Required action:
All of the records are to be reproduced exactly.

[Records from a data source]
******************************

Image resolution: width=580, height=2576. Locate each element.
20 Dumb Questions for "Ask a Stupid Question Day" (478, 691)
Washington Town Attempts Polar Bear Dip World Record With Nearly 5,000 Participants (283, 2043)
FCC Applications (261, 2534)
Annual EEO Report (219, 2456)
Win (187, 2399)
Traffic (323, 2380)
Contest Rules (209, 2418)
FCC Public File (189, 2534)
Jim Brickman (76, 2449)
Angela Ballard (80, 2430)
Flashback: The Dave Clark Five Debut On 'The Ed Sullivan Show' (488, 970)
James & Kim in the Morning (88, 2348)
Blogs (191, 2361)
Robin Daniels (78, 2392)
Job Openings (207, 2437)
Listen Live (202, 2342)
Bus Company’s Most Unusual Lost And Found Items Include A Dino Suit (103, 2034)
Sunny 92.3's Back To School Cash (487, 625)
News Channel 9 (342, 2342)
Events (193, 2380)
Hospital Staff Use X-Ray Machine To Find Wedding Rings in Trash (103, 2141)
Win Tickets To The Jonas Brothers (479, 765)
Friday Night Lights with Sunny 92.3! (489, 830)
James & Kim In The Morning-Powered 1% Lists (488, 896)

******************************

Exercise answer:
Image resolution: width=580, height=2576. Locate each element.
20 Dumb Questions for "Ask a Stupid Question Day" (478, 691)
Washington Town Attempts Polar Bear Dip World Record With Nearly 5,000 Participants (283, 2043)
FCC Applications (261, 2534)
Annual EEO Report (219, 2456)
Win (187, 2399)
Traffic (323, 2380)
Contest Rules (209, 2418)
FCC Public File (189, 2534)
Jim Brickman (76, 2449)
Angela Ballard (80, 2430)
Flashback: The Dave Clark Five Debut On 'The Ed Sullivan Show' (488, 970)
James & Kim in the Morning (88, 2348)
Blogs (191, 2361)
Robin Daniels (78, 2392)
Job Openings (207, 2437)
Listen Live (202, 2342)
Bus Company’s Most Unusual Lost And Found Items Include A Dino Suit (103, 2034)
Sunny 92.3's Back To School Cash (487, 625)
News Channel 9 (342, 2342)
Events (193, 2380)
Hospital Staff Use X-Ray Machine To Find Wedding Rings in Trash (103, 2141)
Win Tickets To The Jonas Brothers (479, 765)
Friday Night Lights with Sunny 92.3! (489, 830)
James & Kim In The Morning-Powered 1% Lists (488, 896)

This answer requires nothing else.